While this study highlights the promising antibacterial and anti-inflammatory efficacy of Sofalcone against S. aureus and MRSA, several limitations should be acknowledged. First, the pharmacokinetic properties of Sof, including absorption, distribution, metabolism, and excretion (ADME), remain uncharacterized. These parameters are critical for evaluating its bioavailability, dosing regimens, and potential toxicity in humans, which are prerequisites for clinical translation. Second, while Sof demonstrated efficacy in murine models, its therapeutic potential in larger animal models or human populations remains speculative. The biological differences between species and the complexity of human infections caused by multidrug-resistant pathogens necessitate further validation. Third, although ribosomal protein rplB was identified as a primary target, the possibility of additional molecular targets or off-site effects contributing to Sof’s antibacterial activity cannot be excluded. A more comprehensive exploration of Sof’s interactome may uncover supplementary mechanisms or unintended interactions. Fourth, the study did not systematically evaluate Sof’s ability to counteract bacterial resistance mechanisms, such as efflux pump activity or adaptive biofilm resilience, which are critical for long-term efficacy against evolving pathogens. Finally, while Sof synergized with amoxicillin in vitro, the broader applicability of combination therapies involving Sof and other antibiotics or natural agents remains untested. Addressing these limitations in future studies will be essential to fully realize Sof’s therapeutic potential and advance its development into a clinically viable antimicrobial agent.

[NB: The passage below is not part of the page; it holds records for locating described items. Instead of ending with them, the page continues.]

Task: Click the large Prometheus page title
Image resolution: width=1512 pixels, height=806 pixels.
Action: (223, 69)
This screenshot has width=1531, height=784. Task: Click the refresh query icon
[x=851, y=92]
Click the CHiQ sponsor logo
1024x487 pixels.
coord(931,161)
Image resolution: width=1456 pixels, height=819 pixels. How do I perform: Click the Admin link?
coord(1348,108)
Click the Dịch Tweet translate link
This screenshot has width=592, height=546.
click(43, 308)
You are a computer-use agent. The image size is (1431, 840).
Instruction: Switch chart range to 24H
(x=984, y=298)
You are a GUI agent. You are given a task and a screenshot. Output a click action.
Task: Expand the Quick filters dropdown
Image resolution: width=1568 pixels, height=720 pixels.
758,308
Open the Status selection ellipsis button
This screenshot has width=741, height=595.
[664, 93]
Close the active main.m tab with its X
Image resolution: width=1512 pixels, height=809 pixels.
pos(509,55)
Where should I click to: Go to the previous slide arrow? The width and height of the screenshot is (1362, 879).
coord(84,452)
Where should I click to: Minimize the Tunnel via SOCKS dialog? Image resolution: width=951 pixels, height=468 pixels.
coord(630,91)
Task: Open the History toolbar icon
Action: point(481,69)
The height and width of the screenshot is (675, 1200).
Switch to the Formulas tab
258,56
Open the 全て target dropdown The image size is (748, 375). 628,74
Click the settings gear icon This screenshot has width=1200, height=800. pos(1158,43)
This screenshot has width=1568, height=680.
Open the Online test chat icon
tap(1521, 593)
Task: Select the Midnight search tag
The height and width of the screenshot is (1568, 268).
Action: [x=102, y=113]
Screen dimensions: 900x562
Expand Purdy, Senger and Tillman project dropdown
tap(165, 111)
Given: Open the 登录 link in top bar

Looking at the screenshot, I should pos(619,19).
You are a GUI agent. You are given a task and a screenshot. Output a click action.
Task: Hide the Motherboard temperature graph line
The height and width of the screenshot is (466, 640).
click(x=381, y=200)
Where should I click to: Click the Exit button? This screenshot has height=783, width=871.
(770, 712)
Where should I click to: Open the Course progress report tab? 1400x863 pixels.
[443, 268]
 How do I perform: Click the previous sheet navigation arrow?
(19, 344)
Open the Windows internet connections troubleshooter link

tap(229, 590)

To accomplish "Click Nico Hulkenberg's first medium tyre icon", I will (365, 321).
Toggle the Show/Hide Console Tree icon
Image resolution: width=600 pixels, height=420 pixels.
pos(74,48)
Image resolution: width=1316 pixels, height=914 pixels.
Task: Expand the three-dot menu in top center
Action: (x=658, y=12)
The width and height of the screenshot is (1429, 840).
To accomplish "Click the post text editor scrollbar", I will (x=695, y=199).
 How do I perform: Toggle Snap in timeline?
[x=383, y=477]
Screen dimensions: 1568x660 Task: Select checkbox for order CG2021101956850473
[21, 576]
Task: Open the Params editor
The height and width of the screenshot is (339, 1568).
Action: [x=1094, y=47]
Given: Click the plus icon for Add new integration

In summary, Sof represents an innovative approach to combating bacterial infections, particularly those caused by S. aureus. Its unique mechanism of targeting ribosomal proteins and inhibiting protein synthesis sets it apart from conventional antibiotics. Furthermore, Sof’s broad-spectrum activity, coupled with its anti-inflammatory effects, makes it a promising candidate for the treatment of bacterial infections and associated inflammatory diseases. As antibiotic resistance continues to rise, the development of Sof and similar natural products could provide a valuable addition to the arsenal of antimicrobial agents.
Materials and methods
MIC determination experiment
Sof and the Sof probe (100 µg/mL) were serially diluted in Luria–Bertani (LB) liquid medium at ratios ranging from 1:2 to 1:256. Following dilution, 100 µL of each solution was added to individual wells in a 96-well cell culture plate. Each well was then inoculated with 10 µL of S. aureus at a concentration of 5 × 105 CFU and incubated at 37℃ for 12 h. After incubation, bacterial growth was quantified by measuring the absorbance at 600 nm. The results were expressed as the minimum inhibitory concentrations (MICs).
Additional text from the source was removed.